With Lots of Oil Rigs, Of Course
By ELLEN HUME
Staff Reporter of THE WALL STREET JOURNAL
If there is one thing Texas oilman knows about, it is wheeling and dealing.
So it shouldn’t be any surprise that Bobby Vassallo is up to his usual tricks. What may be surprising though, is the beneficiary of his latest brainstorm: the drought-stricken Ethiopians.
His idea is to mix oil and water-equipment, that is. Just about every oil company has a lot of idle rigs these days. Mr. Vassallo figures that oil firms and banks with repossessed rigs can get a nice tax write-off for donating the equipment to drill fro water in Ethiopia.
Rigs in Parking Lot
“I’ve passed banks in Midland, Texas where the president had to park at the meter out front because the drilling equipment was clogging up the parking lot, says Mr. Vassallo.” Although his firm, Texploration Oil and Gas Co., doesn’t have the right kind of rigs to donate, Mr. Vassallo is scrambling to find other firms to donate their rigs.
Mr. Vassallo got the idea on a recent mission to Addis Ababa with Operation California, a relief group on whose board he serves. He ran into an oil company geologist who told him that potable water lies in relatively shallow aquifers there. The water could be tapped, Mr. Vassallo believes, by drilling wells from shallow truck-mounted rigs normally used for oil.
“Water is the lifeblood, he says, If you get them water, everything else will follow.”
Pestering Others
No shrinking violet, Mr. Vassallo is out to wrest rigs from everyone he encounters. Parks Pedrick, Jr., a vice president of InterFirst Bank, Dallas, found it impossible to read while sitting next to Mr. Vassallo on a recent New York flight. Mr. Pedrick took the rig donation idea to higher-ups at InterFirst bank and they’re thinking it over.

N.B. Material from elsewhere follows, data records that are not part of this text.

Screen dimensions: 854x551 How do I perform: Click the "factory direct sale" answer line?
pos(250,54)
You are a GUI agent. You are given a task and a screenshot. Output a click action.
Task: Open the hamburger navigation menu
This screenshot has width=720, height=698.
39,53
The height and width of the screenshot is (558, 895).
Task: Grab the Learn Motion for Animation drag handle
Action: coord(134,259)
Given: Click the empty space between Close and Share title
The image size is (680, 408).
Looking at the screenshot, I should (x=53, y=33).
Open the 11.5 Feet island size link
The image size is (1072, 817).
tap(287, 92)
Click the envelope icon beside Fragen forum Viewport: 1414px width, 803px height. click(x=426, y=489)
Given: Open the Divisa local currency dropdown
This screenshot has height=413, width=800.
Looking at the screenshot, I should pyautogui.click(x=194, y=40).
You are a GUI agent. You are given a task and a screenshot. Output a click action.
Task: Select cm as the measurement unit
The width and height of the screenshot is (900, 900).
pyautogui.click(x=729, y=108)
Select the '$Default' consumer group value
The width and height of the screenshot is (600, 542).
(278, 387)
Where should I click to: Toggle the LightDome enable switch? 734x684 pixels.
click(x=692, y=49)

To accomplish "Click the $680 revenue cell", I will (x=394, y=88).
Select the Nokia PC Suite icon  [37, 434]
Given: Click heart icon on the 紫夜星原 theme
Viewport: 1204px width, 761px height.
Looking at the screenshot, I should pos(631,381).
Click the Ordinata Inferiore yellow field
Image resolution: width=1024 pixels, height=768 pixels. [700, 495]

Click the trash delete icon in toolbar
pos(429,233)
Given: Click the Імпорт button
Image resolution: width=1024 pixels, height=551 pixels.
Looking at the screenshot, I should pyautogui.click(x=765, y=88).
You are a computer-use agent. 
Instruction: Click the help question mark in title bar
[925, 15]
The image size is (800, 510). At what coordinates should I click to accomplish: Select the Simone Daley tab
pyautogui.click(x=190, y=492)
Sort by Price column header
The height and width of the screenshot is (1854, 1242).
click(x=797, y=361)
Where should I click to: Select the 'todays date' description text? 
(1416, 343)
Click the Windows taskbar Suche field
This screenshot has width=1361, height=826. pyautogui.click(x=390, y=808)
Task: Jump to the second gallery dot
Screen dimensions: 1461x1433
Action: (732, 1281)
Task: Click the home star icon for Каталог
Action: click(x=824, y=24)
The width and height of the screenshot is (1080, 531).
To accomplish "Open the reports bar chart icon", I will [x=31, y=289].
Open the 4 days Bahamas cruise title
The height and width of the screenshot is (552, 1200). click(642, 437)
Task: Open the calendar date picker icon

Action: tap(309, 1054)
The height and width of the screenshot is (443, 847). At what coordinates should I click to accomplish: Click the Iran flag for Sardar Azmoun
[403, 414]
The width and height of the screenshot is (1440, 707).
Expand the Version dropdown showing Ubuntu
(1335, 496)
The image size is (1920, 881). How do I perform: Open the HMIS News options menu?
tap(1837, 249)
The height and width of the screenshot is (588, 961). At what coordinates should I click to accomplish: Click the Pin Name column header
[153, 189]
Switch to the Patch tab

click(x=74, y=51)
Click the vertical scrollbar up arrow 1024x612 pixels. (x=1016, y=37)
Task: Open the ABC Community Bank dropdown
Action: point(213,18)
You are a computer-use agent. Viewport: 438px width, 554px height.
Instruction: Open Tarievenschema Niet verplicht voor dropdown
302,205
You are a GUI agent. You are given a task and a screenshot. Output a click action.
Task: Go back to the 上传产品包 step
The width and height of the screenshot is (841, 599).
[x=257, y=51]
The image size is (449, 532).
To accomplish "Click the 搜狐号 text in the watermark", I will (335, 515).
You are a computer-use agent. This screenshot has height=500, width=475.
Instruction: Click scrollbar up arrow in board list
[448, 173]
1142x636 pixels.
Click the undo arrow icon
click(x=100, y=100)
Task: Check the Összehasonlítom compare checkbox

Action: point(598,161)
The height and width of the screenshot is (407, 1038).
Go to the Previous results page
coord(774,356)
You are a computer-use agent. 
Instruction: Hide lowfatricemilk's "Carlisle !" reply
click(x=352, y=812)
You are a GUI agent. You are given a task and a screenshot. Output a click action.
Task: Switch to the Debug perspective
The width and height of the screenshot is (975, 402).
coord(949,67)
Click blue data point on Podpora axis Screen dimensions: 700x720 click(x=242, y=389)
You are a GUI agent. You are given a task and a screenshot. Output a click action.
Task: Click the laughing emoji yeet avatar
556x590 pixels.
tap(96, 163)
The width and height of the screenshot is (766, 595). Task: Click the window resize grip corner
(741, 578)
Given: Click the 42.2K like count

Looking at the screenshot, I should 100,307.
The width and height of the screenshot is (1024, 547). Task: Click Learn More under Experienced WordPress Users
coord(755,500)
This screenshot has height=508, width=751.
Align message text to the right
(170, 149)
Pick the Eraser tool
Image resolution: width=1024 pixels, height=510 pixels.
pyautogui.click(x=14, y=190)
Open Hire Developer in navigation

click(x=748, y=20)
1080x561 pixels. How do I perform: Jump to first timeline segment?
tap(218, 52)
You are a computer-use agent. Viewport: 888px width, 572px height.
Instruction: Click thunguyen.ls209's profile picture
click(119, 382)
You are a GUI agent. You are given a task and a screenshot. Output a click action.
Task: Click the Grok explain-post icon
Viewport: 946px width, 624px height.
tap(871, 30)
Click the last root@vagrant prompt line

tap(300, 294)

Anthony Iorio of Black Star Petroleum Corp., of Oceanside, N.Y., says he knows of 150 rigs that are idle and suitable to the Ethiopian task. “Companies can get a full tax credit for a rig they donate, which because of the depressed market, they can’t sell right now,” he says.
Mr. Iorio is offering his firm as the staging area for gathering the rigs and other equipment Mr. Vassallo rounds up. Meanwhile, Operation California has other ideas up its sleeve: “The rock group Alabama is donating 250,000 T-shirts to keep Ethiopians clothed,” Mr. Vassallo says.